- **TASK TO COMPLETE**
Would you retype the listing below exactly as given?

=== Begin Enclosure ===

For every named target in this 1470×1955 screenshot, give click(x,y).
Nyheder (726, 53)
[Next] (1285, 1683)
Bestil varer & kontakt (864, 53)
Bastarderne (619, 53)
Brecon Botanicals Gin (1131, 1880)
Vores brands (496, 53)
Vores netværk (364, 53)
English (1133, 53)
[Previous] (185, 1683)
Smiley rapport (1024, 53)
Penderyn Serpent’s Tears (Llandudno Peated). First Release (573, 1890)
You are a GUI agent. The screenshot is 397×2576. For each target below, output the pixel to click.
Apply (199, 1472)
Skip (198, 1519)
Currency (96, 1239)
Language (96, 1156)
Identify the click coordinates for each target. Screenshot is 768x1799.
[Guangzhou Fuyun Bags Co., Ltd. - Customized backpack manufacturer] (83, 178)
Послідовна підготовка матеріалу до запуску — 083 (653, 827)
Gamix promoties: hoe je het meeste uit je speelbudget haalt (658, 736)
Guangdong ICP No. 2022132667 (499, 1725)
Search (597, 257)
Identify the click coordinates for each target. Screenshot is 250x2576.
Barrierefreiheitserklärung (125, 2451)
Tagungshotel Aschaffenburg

=== End Enclosure ===

- **TASK RESPONSE**
For every named target in this 1470×1955 screenshot, give click(x,y).
Nyheder (726, 53)
[Next] (1285, 1683)
Bestil varer & kontakt (864, 53)
Bastarderne (619, 53)
Brecon Botanicals Gin (1131, 1880)
Vores brands (496, 53)
Vores netværk (364, 53)
English (1133, 53)
[Previous] (185, 1683)
Smiley rapport (1024, 53)
Penderyn Serpent’s Tears (Llandudno Peated). First Release (573, 1890)
You are a GUI agent. The screenshot is 397×2576. For each target below, output the pixel to click.
Apply (199, 1472)
Skip (198, 1519)
Currency (96, 1239)
Language (96, 1156)
Identify the click coordinates for each target. Screenshot is 768x1799.
[Guangzhou Fuyun Bags Co., Ltd. - Customized backpack manufacturer] (83, 178)
Послідовна підготовка матеріалу до запуску — 083 (653, 827)
Gamix promoties: hoe je het meeste uit je speelbudget haalt (658, 736)
Guangdong ICP No. 2022132667 (499, 1725)
Search (597, 257)
Identify the click coordinates for each target. Screenshot is 250x2576.
Barrierefreiheitserklärung (125, 2451)
Tagungshotel Aschaffenburg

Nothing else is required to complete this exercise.